Projektbeschreibung

Die Marx-Engels-Gesamtausgabe wurde in den 1970er Jahren in Berlin und Moskau begonnen. Sie erwarb in Fachkreisen hohes Ansehen und ist in allen großen Bibliotheken der Welt präsent. Nach 1989 haben sich Wissenschaftler, Politiker und Verleger aus vielen europäischen Ländern, Japan und den USA nachdrücklich für die Fortführung der Ausgabe eingesetzt.

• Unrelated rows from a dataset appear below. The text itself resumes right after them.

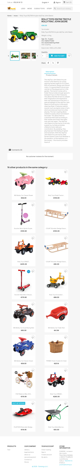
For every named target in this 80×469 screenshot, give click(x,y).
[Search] (63, 8)
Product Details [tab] (51, 75)
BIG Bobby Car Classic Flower (23, 195)
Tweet (53, 63)
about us (27, 455)
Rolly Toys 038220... (56, 394)
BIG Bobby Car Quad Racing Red (23, 328)
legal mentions (29, 452)
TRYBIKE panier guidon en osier (56, 361)
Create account (46, 455)
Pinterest (58, 63)
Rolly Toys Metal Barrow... (56, 427)
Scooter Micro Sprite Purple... (23, 228)
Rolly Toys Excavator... (56, 295)
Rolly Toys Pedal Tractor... (56, 195)
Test (8, 450)
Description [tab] (50, 72)
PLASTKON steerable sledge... (23, 427)
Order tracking (46, 450)
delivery (27, 450)
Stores (26, 462)
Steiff (49, 8)
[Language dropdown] (45, 2)
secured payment (30, 457)
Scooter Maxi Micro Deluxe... (23, 295)
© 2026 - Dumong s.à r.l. (40, 466)
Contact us (28, 459)
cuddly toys (39, 8)
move (29, 8)
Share (48, 63)
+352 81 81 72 (17, 2)
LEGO (23, 8)
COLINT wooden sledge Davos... (56, 228)
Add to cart (58, 56)
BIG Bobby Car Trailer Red (56, 328)
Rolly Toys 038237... (23, 262)
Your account (47, 446)
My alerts (44, 457)
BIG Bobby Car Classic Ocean (23, 361)
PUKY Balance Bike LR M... (24, 394)
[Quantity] (43, 56)
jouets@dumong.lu (65, 464)
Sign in (43, 452)
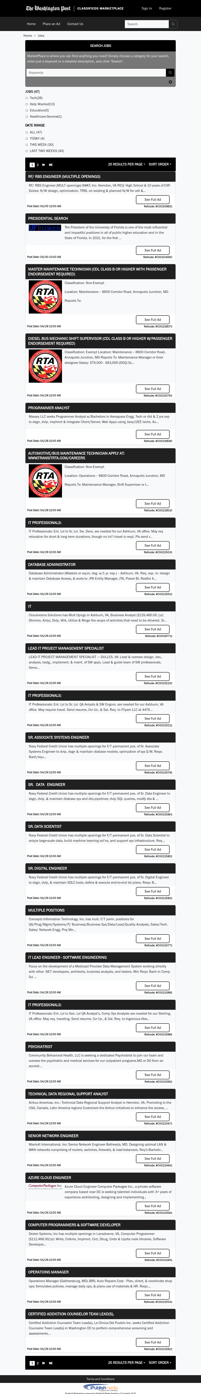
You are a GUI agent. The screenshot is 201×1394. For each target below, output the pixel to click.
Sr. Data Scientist (45, 826)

Auf Initiative des Internationalen Instituts für Sozialgeschichte, in dessen Besitz sich der größte Teil der Handschriften von Marx und Engels befindet, wurde 1990 in Amsterdam die Internationale Marx-Engels-Stiftung (IMES) gegründet, die seither die MEGA als akademische Edition in internationaler Forschungskooperation herausgibt. Die politisch unabhängige IMES ist ein internationales Netzwerk, dem neben der Berlin-Brandenburgischen Akademie der Wissen­schaften und dem Internationalen Institut für Sozialgeschichte in Amsterdam, das Archiv der sozialen Demokratie der Friedrich-Ebert-Stiftung in Bonn und das Rußländische Staatliche Archiv für Sozial- und Politikgeschichte in Moskau angehören. Ziel der IMES ist es, die MEGA als historisch-kritische Edition sämtlicher Schriften von Marx und Engels zu Ende zu führen.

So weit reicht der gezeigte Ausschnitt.